Source records
:::
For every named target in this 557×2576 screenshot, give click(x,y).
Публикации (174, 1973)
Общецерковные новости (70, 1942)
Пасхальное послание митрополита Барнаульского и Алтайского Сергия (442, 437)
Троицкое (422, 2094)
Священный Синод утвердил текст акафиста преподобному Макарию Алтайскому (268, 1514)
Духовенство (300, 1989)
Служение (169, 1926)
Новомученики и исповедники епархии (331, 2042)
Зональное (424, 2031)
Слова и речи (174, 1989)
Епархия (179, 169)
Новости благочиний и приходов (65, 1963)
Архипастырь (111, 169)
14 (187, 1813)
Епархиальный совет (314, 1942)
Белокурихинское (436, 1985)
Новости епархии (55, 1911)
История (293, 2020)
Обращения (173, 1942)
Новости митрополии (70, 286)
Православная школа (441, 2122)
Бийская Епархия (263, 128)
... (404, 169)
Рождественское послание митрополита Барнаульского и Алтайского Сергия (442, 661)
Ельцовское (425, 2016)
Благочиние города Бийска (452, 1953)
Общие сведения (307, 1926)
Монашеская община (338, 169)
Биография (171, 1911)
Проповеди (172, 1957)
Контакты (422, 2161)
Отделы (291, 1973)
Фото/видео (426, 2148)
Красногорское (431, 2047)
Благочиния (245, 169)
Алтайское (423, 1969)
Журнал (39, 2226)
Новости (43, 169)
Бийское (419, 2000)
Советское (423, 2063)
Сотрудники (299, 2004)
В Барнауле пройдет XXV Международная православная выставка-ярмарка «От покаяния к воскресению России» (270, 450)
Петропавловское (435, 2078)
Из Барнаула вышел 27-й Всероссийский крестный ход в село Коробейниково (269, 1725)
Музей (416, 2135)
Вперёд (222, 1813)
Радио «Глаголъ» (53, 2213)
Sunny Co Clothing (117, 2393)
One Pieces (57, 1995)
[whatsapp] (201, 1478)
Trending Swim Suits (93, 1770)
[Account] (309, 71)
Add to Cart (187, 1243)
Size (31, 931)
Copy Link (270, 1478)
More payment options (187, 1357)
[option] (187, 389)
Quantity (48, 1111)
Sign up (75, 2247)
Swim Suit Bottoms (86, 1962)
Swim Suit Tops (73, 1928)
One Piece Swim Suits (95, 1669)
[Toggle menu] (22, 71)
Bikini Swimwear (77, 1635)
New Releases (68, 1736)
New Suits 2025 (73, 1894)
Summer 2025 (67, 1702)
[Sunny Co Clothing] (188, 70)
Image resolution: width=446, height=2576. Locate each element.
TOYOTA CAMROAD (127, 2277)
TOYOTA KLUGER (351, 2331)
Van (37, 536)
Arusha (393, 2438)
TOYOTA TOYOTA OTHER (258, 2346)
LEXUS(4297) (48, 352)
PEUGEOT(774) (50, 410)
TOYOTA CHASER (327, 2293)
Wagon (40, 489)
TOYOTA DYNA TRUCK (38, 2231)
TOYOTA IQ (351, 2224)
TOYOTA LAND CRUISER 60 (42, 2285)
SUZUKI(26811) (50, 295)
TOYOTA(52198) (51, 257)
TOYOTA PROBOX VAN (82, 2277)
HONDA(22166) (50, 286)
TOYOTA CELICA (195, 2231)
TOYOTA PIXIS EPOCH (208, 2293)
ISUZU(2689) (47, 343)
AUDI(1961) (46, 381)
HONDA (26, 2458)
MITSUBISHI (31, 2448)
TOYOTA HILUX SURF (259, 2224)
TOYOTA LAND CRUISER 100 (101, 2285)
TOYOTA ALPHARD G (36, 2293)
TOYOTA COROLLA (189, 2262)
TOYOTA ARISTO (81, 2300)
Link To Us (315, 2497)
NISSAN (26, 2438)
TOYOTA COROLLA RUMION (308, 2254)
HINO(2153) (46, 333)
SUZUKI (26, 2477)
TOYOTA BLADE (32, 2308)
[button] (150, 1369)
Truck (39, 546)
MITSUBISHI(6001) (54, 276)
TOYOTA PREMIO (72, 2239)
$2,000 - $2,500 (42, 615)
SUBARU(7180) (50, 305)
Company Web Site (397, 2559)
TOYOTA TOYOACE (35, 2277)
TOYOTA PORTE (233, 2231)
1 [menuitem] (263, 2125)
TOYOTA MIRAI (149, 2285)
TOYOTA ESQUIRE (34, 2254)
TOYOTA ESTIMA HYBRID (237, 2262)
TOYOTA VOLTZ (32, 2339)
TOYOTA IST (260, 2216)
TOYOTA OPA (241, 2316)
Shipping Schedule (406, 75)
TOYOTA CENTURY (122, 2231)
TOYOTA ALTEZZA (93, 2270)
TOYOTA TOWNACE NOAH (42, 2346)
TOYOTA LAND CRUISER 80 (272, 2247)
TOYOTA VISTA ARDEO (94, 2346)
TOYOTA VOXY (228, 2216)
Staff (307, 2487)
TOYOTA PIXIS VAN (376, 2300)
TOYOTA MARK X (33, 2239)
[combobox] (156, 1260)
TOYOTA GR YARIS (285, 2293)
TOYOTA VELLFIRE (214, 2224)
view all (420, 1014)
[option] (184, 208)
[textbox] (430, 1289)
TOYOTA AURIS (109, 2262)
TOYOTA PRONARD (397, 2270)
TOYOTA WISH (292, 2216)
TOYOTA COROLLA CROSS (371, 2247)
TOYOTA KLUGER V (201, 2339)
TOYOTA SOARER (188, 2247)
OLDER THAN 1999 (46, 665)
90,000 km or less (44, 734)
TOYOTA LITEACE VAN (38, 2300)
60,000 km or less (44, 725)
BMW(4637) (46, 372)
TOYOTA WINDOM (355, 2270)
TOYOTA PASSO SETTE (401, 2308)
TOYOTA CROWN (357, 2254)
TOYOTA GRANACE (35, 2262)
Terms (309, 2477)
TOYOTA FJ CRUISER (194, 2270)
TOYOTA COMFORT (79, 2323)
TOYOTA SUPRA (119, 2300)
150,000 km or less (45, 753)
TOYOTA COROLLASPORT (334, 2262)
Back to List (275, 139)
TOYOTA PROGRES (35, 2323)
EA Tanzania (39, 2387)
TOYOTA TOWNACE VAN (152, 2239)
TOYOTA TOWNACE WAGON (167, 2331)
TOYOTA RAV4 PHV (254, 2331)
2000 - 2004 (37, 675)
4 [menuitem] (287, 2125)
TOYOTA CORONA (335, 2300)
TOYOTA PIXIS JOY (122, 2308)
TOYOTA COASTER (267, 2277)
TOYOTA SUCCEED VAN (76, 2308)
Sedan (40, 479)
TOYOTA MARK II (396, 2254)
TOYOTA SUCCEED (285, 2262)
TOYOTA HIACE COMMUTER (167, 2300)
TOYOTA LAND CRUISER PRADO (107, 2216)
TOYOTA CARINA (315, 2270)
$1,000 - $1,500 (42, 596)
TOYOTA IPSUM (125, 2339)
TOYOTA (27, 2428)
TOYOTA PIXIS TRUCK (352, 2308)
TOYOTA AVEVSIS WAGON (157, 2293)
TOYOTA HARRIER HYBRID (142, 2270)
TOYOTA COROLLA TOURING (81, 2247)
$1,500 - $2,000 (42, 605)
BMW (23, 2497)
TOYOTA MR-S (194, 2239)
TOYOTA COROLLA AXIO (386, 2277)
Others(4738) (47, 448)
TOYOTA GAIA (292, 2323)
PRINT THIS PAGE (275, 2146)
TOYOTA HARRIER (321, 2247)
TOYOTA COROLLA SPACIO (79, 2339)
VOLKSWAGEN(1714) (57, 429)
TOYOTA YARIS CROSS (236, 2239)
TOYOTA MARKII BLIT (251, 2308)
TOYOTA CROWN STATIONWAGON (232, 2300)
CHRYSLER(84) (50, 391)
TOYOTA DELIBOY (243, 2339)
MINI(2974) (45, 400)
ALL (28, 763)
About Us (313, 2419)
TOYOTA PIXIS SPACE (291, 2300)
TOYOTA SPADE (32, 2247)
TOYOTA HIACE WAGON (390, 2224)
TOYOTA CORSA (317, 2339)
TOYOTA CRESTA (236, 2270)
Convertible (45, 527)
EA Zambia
:::
* HOW TO COMPLETE THIS TASK: Using the data above, print exactly the lines from the line that contains "Quantity (48, 1111)" through the line that contains "MITSUBISHI(6001) (54, 276)", with both included.

* EXERCISE OUTPUT:
Quantity (48, 1111)
Sign up (75, 2247)
Swim Suit Bottoms (86, 1962)
Swim Suit Tops (73, 1928)
One Piece Swim Suits (95, 1669)
[Toggle menu] (22, 71)
Bikini Swimwear (77, 1635)
New Releases (68, 1736)
New Suits 2025 (73, 1894)
Summer 2025 (67, 1702)
[Sunny Co Clothing] (188, 70)
Image resolution: width=446, height=2576. Locate each element.
TOYOTA CAMROAD (127, 2277)
TOYOTA KLUGER (351, 2331)
Van (37, 536)
Arusha (393, 2438)
TOYOTA TOYOTA OTHER (258, 2346)
LEXUS(4297) (48, 352)
PEUGEOT(774) (50, 410)
TOYOTA CHASER (327, 2293)
Wagon (40, 489)
TOYOTA DYNA TRUCK (38, 2231)
TOYOTA IQ (351, 2224)
TOYOTA LAND CRUISER 60 (42, 2285)
SUZUKI(26811) (50, 295)
TOYOTA(52198) (51, 257)
TOYOTA PROBOX VAN (82, 2277)
HONDA(22166) (50, 286)
TOYOTA CELICA (195, 2231)
TOYOTA PIXIS EPOCH (208, 2293)
ISUZU(2689) (47, 343)
AUDI(1961) (46, 381)
HONDA (26, 2458)
MITSUBISHI (31, 2448)
TOYOTA HILUX SURF (259, 2224)
TOYOTA LAND CRUISER 100 (101, 2285)
TOYOTA ALPHARD G (36, 2293)
TOYOTA COROLLA (189, 2262)
TOYOTA ARISTO (81, 2300)
Link To Us (315, 2497)
NISSAN (26, 2438)
TOYOTA COROLLA RUMION (308, 2254)
HINO(2153) (46, 333)
SUZUKI (26, 2477)
TOYOTA BLADE (32, 2308)
[button] (150, 1369)
Truck (39, 546)
MITSUBISHI(6001) (54, 276)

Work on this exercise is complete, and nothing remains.